I thought they looked good in summer, but during the past two months, they've all really taken off and look their best. One of the reasons may be is that H. fasciata comes from the Eastern Cape of South Africa, and this species is a summer grower. Summer in South Africa is from mid-October to mid-February, so this succulent is currently in its growth phase.

H. fasciata cannot take frost, and does better in Phoenix with light shade in summer. I keep mine on the patio year round. It should be watered when dry. Too much water can result in root rot, however, the plant is easy to re-root. Just repot into new soil after removing the rotted roots and old soil. New roots will begin growing in a few weeks. I'm now glad to have this easy care species in my succulent collection.

14 comments:

Claude said...

It's really amazing how tough some plants are, isn't it? I've always like hawthorias, but I've never had any. They're cute little guys though. This one's found a good home though.

Dee said...

I always learn so much from you! I have two Haworthia plants- one which looks like yours, and both are doing really well right now. I had no idea why though until I read your post!

beckie said...

Aiyana, last week Rose and I were plant 'looking' and we saw a few of these. Marked only as assorted succulents, we thought at first they might be aloe. But no not quite(they were very small). thanks to you I now know. :) I'm glad you had a chance to rescue and save these plants. They look like they are rewarding you wel for doing so.

Rose said...

Beckie (Dragonflycorner) and I just saw one of these plants recently at a garden center and wondered what they were, since they weren't marked. Thanks for identifying them! Amazing that you were able to rescue so many plants--this one seems to have recovered nicely.
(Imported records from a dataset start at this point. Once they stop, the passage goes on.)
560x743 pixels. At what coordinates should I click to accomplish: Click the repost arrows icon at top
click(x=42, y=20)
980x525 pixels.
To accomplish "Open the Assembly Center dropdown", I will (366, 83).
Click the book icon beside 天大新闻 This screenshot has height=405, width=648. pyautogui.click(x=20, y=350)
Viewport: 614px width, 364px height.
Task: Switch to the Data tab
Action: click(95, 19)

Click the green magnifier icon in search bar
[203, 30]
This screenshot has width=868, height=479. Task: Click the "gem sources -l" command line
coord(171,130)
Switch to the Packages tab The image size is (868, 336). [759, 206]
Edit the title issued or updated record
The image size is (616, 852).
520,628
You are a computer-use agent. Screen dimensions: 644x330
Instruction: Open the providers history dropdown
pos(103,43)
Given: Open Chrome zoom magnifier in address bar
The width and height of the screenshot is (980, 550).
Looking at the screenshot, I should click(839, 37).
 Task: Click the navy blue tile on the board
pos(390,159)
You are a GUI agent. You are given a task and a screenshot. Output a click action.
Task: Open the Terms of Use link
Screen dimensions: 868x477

I enjoyed your Blooming Tuesday post as well. I saw several of the Baja Fairy Dusters when I was in Phoenix in December and thought they were really interesting--the bees and butterflies were very interested in them, too:)

Barbara said...

I remember a friend having this hawthoria plants as indoor plants and they grew well and didn't need much care. However they looked much smaller. I don't know the exact name of it.

Green thumb said...

Its great that these rescued plants are thriving under your tender love and care, after all they are fortunate to be in expert hands.
Hawprthias are great plants to have in one's garden b'coz of their unusual looks and their non-exacting nature. My haworthias too survive quite well in the extreme weather of my place.

Lancashire rose said...

I am glad to know the name of the plant I have many of. I can't even remember where it came from originally but it has multiplied over the years and I find it a very easy plant to grow. I now have multiple pots. Like yours this plant does better with some shade. Do you mix up your own cactus soil? If so would you please share your formula?

Rosemary said...

Your plant looks very healthy.
Enjoying reading your blog.

verobirdie said...

I like this one very much. I remember your post about buying those plants. You must be so glad they are doing well now.

Julie said...

Oh...how BIG and beautiful! I am jealous. I just bought those little tiny ones!!! Maybe I can get mine this large????? Hopefully!

sisah said...

I agree, Aiyana, they are some of the easiest succulents....if you treat them as you described. I have a few of Haworthias and had to find out they don´t like the sun, not even the one her in Nothern Germany :-)) , so I hope the one that got a sunburn last year will recover! Some of that genus even survive on a nothern window-sill in my kitchen!
Dear Aiyana, I promise to write on my blog in english, just for you :-) .as one of my most loyal readers !!
Viele Grüße
Sisa

Lythrum said...

I love when damaged plants can be saved. I have always been hit or miss with it, but you never know if you can save it if you don't try. Good job!

Lythrum said...

P.S. I love that pot!

kml said...

It has really thrived under your care - even looks like it has reproduced.